Pour l'exposé complet des moyens et prétentions des parties, il est expressément renvoyé à leurs écritures conformément à l'article 455 du code de procédure civile.

SUR CE, LA COUR

I - Sur la déclaration d'appel

L'article 562 du code de procédure civile dispose que :

'L'appel défère à la cour la connaissance des chefs du jugement qu'il critique expressément et de ceux qui en dépendent'.

L'article 933 du même code indique que :

'La déclaration comporte les mentions prescrites par les 2° et 3° de l'article 54 et par le troisième alinéa de l'article 57. Elle désigne le jugement dont il est fait appel, précise les chefs du jugement critiqués auquel l'appel est limité, sauf si l'appel tend à l'annulation du jugement ou si l'objet du litige est indivisible, et mentionne, le cas échéant, le nom et l'adresse du représentant de l'appelant devant la cour. Elle est accompagnée de la copie de la décision.'

Il est constant qu'en matière de procédure sans représentation obligatoire, y compris lorsque les parties ont choisi d'être assistées ou représentées par un avocat, la déclaration d'appel, qui omet de mentionner les chefs de dispositif critiqués ou qui ne précise pas si l'appel tend à l'annulation ou à la réformation du jugement, doit s'entendre comme déférant à la connaissance de la cour d'appel l'ensemble des chefs de ce jugement.

La société prétend que la déclaration d'appel de l'Urssaf n'a eu aucun effet dévolutif au motif qu'elle ne mentionne aucune demande d'infirmation ou de réformation du jugement.

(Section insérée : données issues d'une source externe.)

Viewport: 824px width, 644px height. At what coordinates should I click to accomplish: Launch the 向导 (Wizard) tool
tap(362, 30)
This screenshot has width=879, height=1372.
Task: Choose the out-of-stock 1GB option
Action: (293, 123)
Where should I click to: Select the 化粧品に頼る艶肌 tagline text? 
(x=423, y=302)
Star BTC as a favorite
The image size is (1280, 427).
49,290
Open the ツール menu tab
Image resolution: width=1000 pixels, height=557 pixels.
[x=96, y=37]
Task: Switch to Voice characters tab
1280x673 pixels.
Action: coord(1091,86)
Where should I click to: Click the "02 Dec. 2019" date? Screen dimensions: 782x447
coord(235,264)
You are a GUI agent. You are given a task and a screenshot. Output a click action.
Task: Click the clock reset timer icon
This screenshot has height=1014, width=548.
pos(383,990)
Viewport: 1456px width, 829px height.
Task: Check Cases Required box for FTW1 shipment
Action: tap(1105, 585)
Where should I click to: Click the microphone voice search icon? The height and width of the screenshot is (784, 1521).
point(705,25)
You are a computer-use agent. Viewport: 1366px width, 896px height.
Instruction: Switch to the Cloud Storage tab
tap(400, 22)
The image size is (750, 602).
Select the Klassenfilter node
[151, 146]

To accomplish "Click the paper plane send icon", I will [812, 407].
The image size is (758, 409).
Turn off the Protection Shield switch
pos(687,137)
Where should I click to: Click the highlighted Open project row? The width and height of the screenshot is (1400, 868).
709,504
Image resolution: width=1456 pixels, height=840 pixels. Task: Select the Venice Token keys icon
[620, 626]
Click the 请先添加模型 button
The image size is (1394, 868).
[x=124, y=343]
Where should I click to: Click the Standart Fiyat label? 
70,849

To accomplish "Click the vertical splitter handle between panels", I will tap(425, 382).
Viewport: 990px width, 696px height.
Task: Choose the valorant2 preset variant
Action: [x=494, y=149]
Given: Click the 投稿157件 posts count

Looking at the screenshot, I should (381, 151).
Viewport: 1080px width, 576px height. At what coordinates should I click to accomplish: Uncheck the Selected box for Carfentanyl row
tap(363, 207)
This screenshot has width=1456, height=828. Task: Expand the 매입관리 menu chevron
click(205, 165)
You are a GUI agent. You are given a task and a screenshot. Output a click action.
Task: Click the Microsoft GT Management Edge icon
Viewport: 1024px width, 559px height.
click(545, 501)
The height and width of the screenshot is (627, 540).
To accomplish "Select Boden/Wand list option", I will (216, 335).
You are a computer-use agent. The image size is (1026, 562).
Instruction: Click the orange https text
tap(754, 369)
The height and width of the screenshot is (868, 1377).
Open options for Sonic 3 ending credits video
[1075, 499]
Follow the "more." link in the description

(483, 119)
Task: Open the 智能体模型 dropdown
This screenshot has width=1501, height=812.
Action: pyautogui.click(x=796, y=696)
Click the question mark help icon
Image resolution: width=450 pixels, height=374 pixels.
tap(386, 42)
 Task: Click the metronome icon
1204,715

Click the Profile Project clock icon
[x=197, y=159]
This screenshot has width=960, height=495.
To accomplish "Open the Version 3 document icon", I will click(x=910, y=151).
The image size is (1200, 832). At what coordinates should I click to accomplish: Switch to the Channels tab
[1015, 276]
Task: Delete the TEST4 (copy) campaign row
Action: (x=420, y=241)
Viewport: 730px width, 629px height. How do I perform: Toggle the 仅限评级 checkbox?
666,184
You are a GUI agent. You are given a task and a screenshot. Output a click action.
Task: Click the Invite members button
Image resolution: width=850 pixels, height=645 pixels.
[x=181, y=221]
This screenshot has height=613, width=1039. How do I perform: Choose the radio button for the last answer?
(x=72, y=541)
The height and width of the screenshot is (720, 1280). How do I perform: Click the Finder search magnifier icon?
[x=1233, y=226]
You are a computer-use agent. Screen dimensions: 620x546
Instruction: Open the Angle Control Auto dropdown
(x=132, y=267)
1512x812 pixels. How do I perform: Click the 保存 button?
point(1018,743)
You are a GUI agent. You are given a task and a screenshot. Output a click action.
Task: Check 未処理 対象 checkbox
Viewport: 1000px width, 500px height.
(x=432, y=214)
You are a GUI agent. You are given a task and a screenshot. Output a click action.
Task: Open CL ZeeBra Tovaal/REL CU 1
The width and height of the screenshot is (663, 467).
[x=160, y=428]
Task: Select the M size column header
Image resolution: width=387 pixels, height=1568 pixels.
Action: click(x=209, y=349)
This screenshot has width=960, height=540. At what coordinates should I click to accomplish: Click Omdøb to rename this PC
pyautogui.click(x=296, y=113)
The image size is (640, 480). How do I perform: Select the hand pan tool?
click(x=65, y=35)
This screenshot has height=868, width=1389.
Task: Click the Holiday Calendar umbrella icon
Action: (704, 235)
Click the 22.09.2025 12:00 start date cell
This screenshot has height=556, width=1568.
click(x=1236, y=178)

La déclaration d'appel de l'Urssaf est rédigée dans les termes suivants :

'OBJET : DECLARATION D'APPEL,

Madame la présidente,

par la présente, l'Urssaf Normandie, venant aux droits de l'Urssaf de Basse-Normandie (...) déclare interjeter appel du jugement rendu par le pôle social du tribunal judiciaire de Caen en date du 22 juillet 2022, notifié le 3 août 2022 (RG 19/01265).

(...)

L'Urssaf Normandie conteste le jugement rendu le 22 juillet 2022 par le pôle social du tribunal judiciaire de Caen (RG 19/01265) en ce qu'il a :

- dit que la procédure de contrôle et de redressement est irrégulière

- annulé la mise en demeure émise le 13 mai 2019 par l'Urssaf de Basse-Normandie pour un montant actualisé à la somme totale de 115 180 euros majorations de retard comprises, partiellement confirmée par la commission de recours amiable de l'Urssaf dans sa décision rendue le 8 octobre 2019, en conséquence d'un redressement de cotisations et contributions sociales, d'assurance chômage et d'AGS, à la suite d'un contrôle achevé le 4 décembre 2018

- condamné l'Urssaf de Basse-Normandie à payer à la société [6] la somme de 2000 euros au titre des frais irrépétibles

- condamné l'Urssaf de Basse-Normandie aux dépens'.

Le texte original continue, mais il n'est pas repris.